Muitos estão a acampar na rua, em praças públicas, vão-se manifestando, mas não sabem muito bem o que fazer. Acampam e dizem que estão revoltados. Será que se vão mesmo revoltar?


É que se se vão revoltar a sério, aí a coisa pode mudar de figura.


A memória humana costuma ser curta, já nos esquecemos que o que está a acontecer na Grécia foi anunciado pela reacção bastante violenta de muitos estudantes ao assassinato pela polícia de um jovem manifestante. Isso já foi há pelo menos dois anos.


Dizem-nos, em 68, a “revolução” não tinha motivos económicos. É verdade. Só que o lugar da revolução era outro, era nos países ricos do norte da Europa, principalmente em França e na Alemanha.

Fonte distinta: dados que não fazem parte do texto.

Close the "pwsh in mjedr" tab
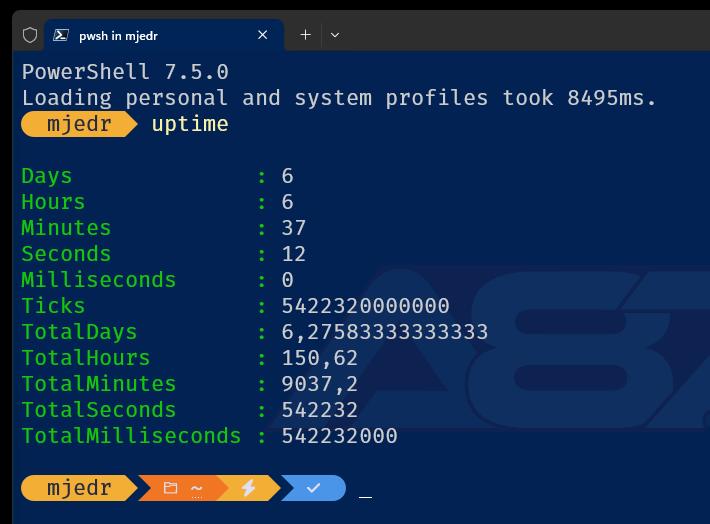 (x=263, y=35)
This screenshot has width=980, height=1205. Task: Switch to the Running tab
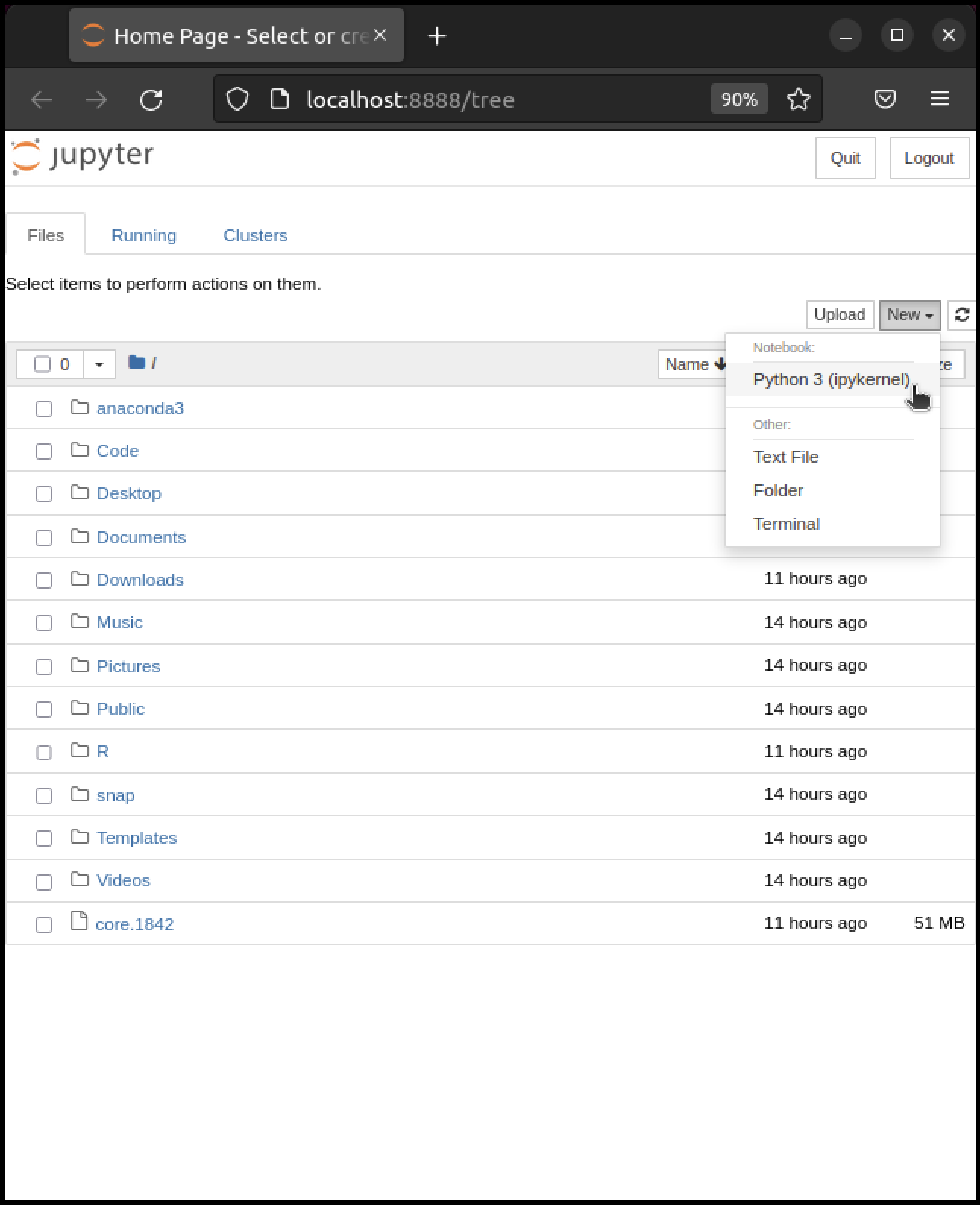coord(143,235)
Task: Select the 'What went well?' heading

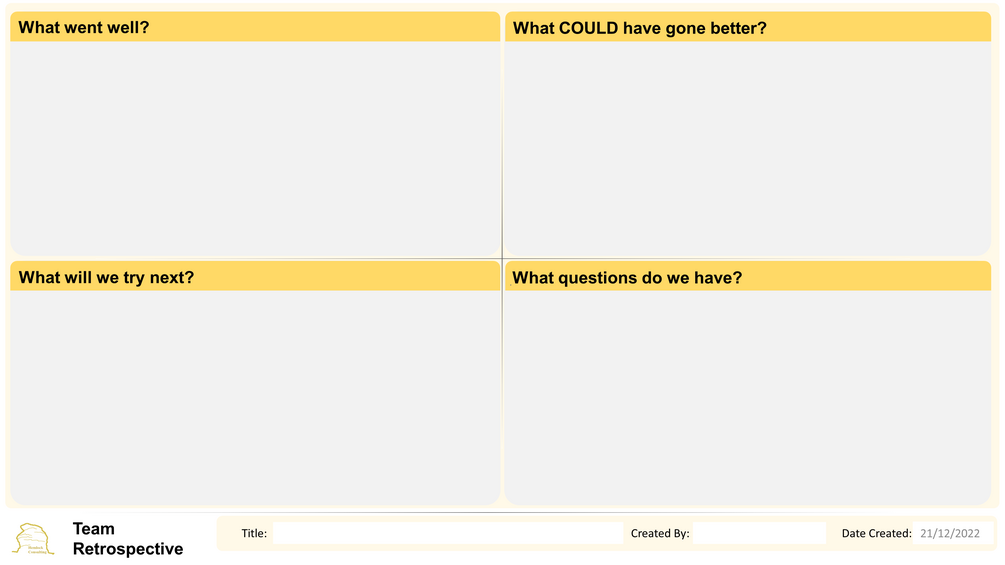Action: [x=84, y=28]
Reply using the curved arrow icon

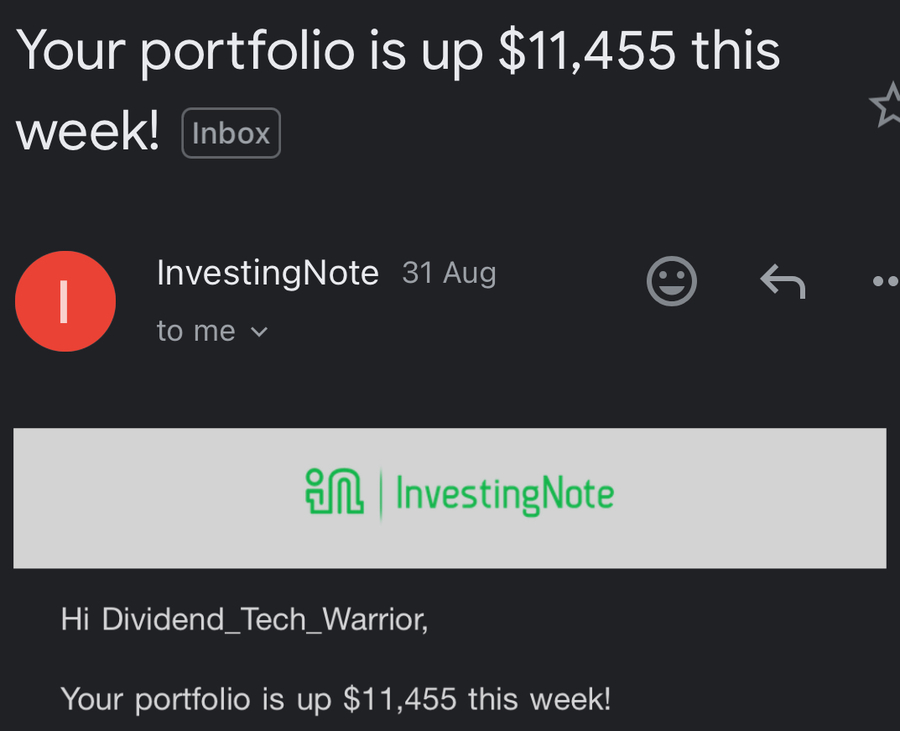pyautogui.click(x=783, y=281)

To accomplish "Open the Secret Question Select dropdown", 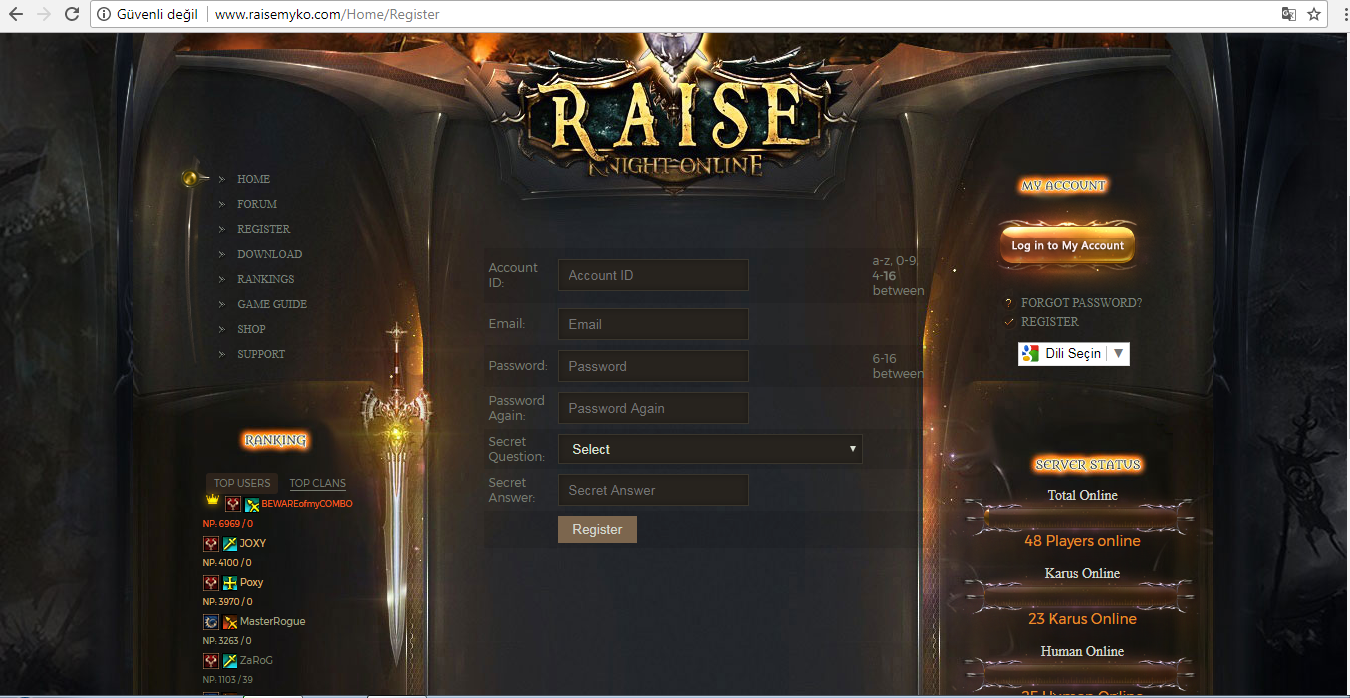I will pos(710,449).
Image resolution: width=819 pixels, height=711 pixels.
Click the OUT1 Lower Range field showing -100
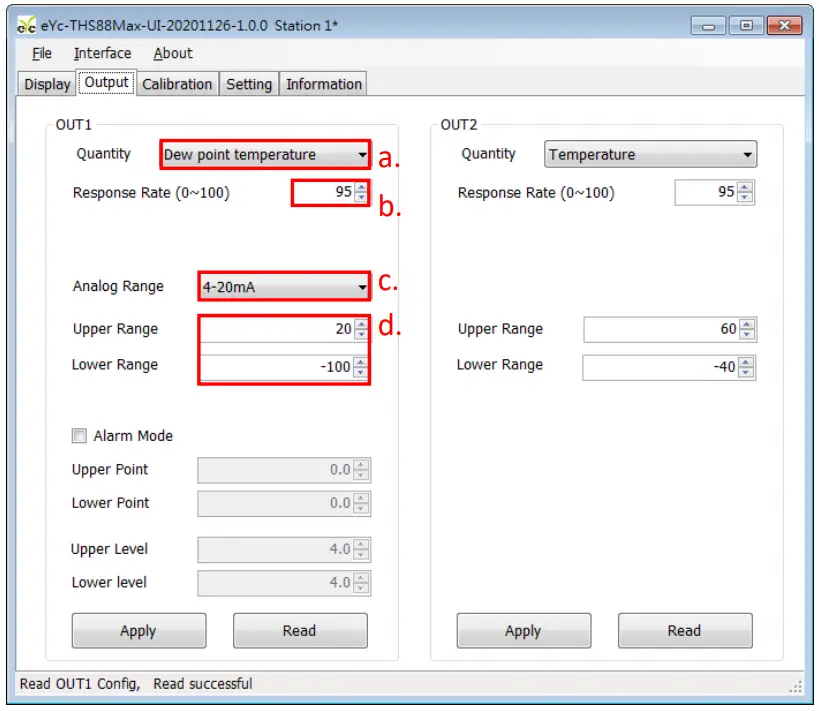pos(277,367)
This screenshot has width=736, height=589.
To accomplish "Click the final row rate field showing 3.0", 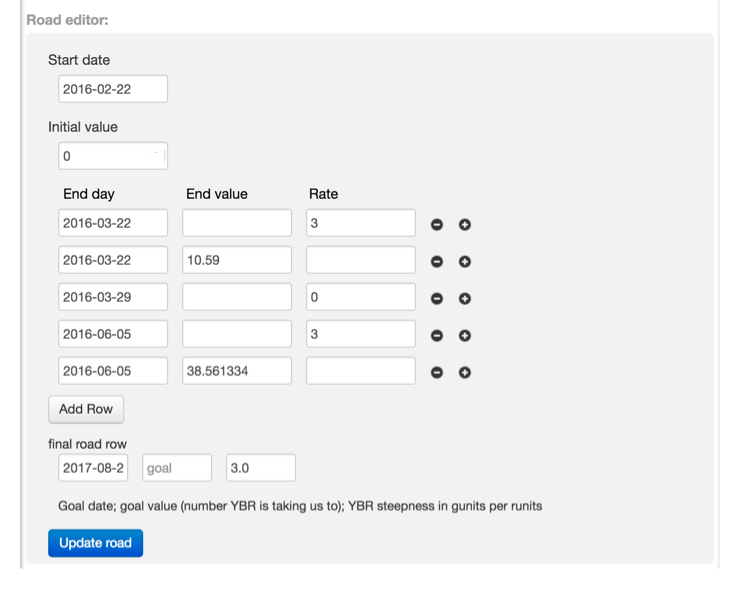I will click(260, 468).
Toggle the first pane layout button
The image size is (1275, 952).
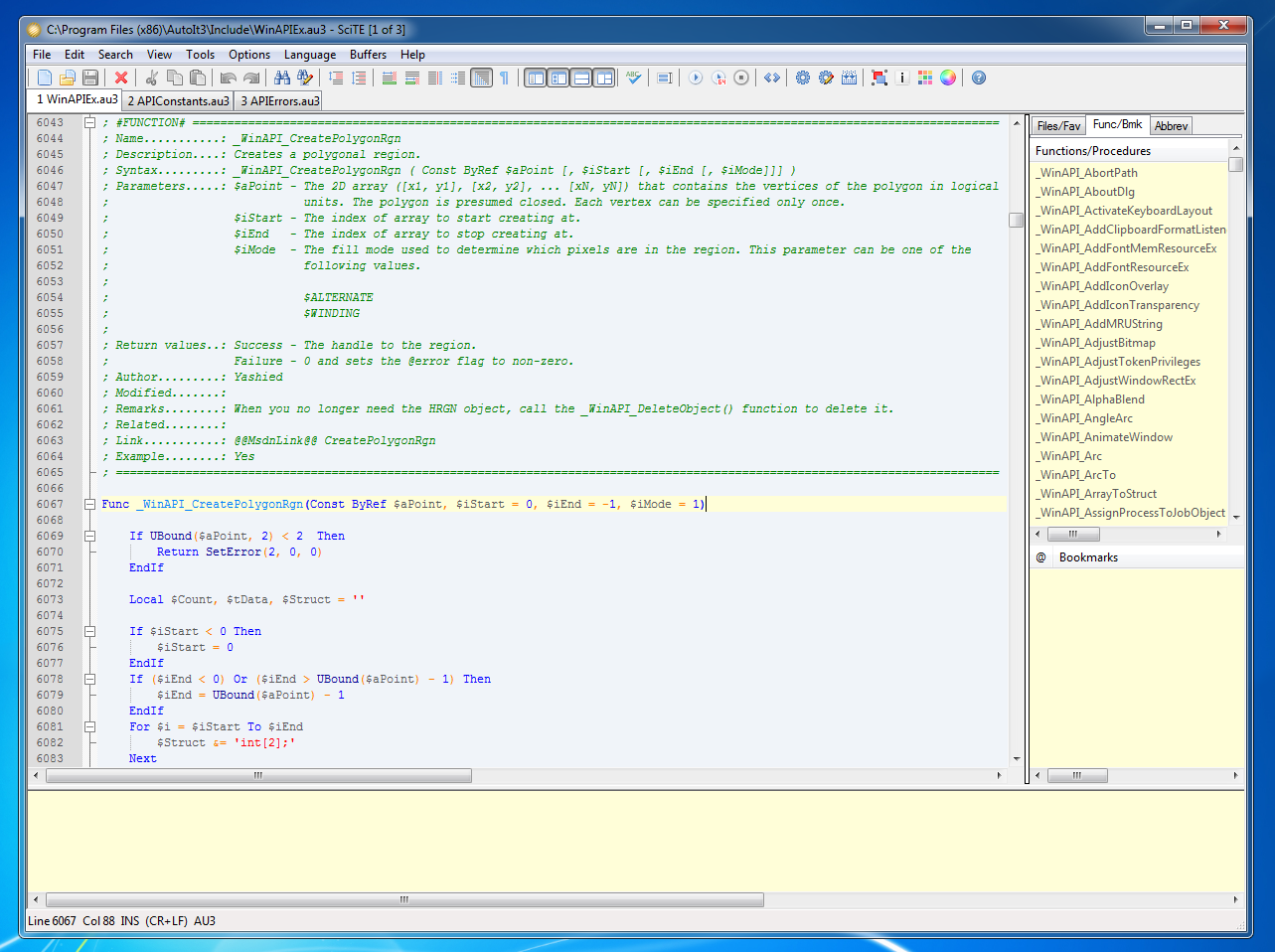pos(536,78)
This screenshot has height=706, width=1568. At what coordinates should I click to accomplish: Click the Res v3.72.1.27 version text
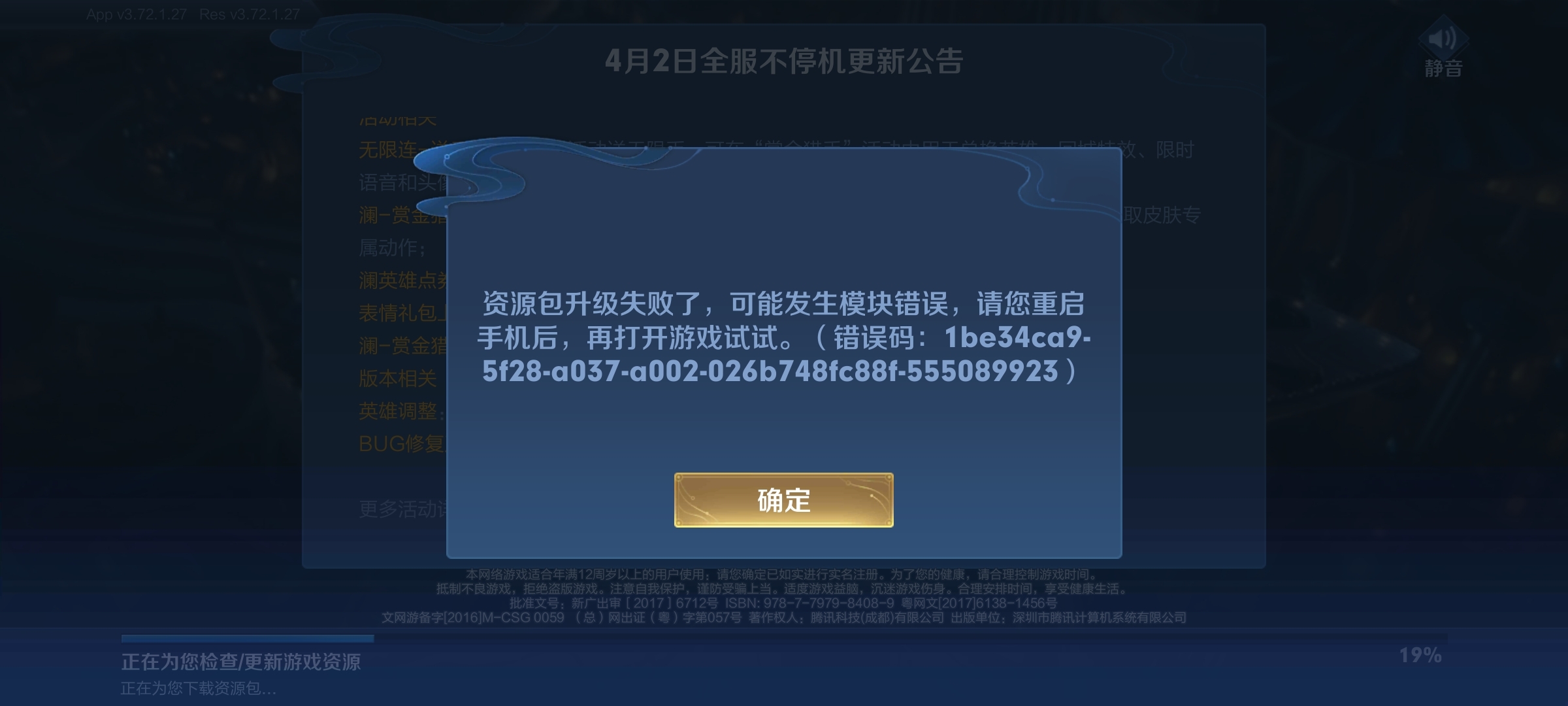click(250, 14)
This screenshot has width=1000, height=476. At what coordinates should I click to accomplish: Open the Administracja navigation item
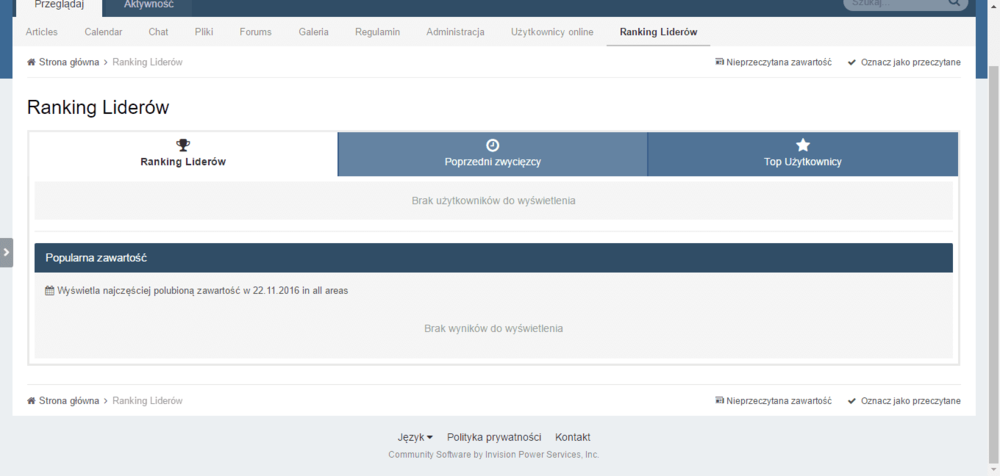tap(455, 32)
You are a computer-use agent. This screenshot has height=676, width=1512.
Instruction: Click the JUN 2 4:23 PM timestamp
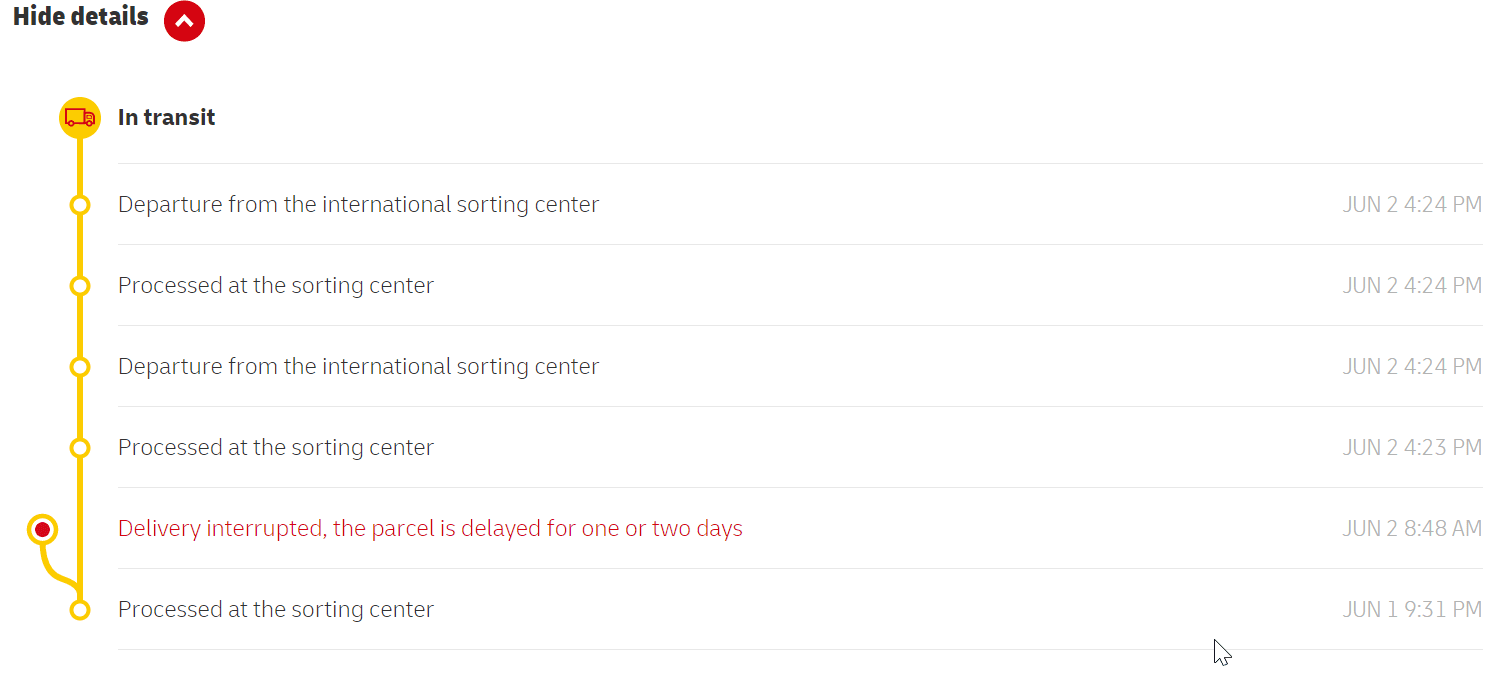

Foi uma revolução de jovens estudantes universitários e fiers de l’être, que não estavam particularmente preocupados em ter ou não ter emprego. Estavam mais interessados em manifestar a sua solidariedade com os operários, vejam só! Mas os operários só entraram em cena para a tal revolução quando o cortejo já ia em andamento. A CGT comunista descobrira, entretanto, que não podia perder o comboio.


E aqui chegamos a um ponto-chave.


Maio 1968 em França foi uma revolta dos estudantes contra os pais, contra os professores, contra a autoridade dos adultos, contra o De Gaulle, contra o sistema político, contra a separação e dominação entre sexos, pela liberdade individual, contra as tiranias, contra o partido comunista, contra a União Soviética, contra o Estaline, contra toda essa história da velha esquerda. Foi uma revolta política e cultural, e principalmente foi uma revolta contra o secular patriarcalismo e o machismo europeu ocidental.


Contudo, o desfecho disto tudo ficou muito aquém dos objectivos mais políticos.


Tivemos uma revolução de mentalidades, ainda bem, mas quanto ao sistema político e ao capitalismo eles souberam resistir, mudaram aquilo que era necessário mudar para que tudo ficasse na mesma.


Os capitalistas adaptaram-se, prepararam-se cuidadosamente para a fase seguinte, a fase do triunfo do capitalismo financeiro sobre os políticos, sobre os capitães de indústria e sobre o movimento sindical. Foram mais fortes, foram mais espertos e agora continuam mais fortes do que nunca.


Quais são os objectivos dos movimentos de acampados de que nos falam os jornais?


Mudar o sistema político, mudar a economia, acabar com o capitalismo, agradecer aos pais que os vão sustentando? Não sei e eles provavelmente também não.
Talvez mudar a Europa e impor urbi et orbi a ideia internacionalista de direitos iguais para todos os povos e cidadãos, independentemente do que quer que seja?


O problema incontornável e provavelmente mais terrível do que a ficção sobre a vitória dos alemães e dos japoneses na 2ª guerra mundial, desenvolvida por Philip. K. Dick em O Homem do Alto do Castelo, é que a sorte, o destino da Europa estão nas mãos dos banqueiros e dos poderes ocultos que mandam nos mercados.


Constatemos o incontestável, as democracias europeias foram vencidas pelas agências de rating e pelos banqueiros que as manipulam.


Nestas comparações a propósito de 1968, o Salazar, o Franco e os coronéis gregos vêm muito a propósito.


O novo fascismo de hoje, o fascismo da finança, não se exibe em paradas, com uniformes espampanantes e braço no ar. É muito mais sofisticado, age silenciosamente e é terrivelmente eficaz com as setas com que nos atinge e adormece.


Fomos apanhados na armadilha, tornámo-nos uns pobres animais de jardim zoológico.


Nenhum governo nos vai safar desta. E a esquerda europeia também não.


Talvez o povo, talvez os povos, sabe-se lá.


A história não costuma repetir-se, mas enquanto ela gagueja, sejamos realistas, sonhemos o impossível.



1 comentário:

Anónimo disse...

Gostei particularmente deste post.Partilho as perplexidades e a esperança.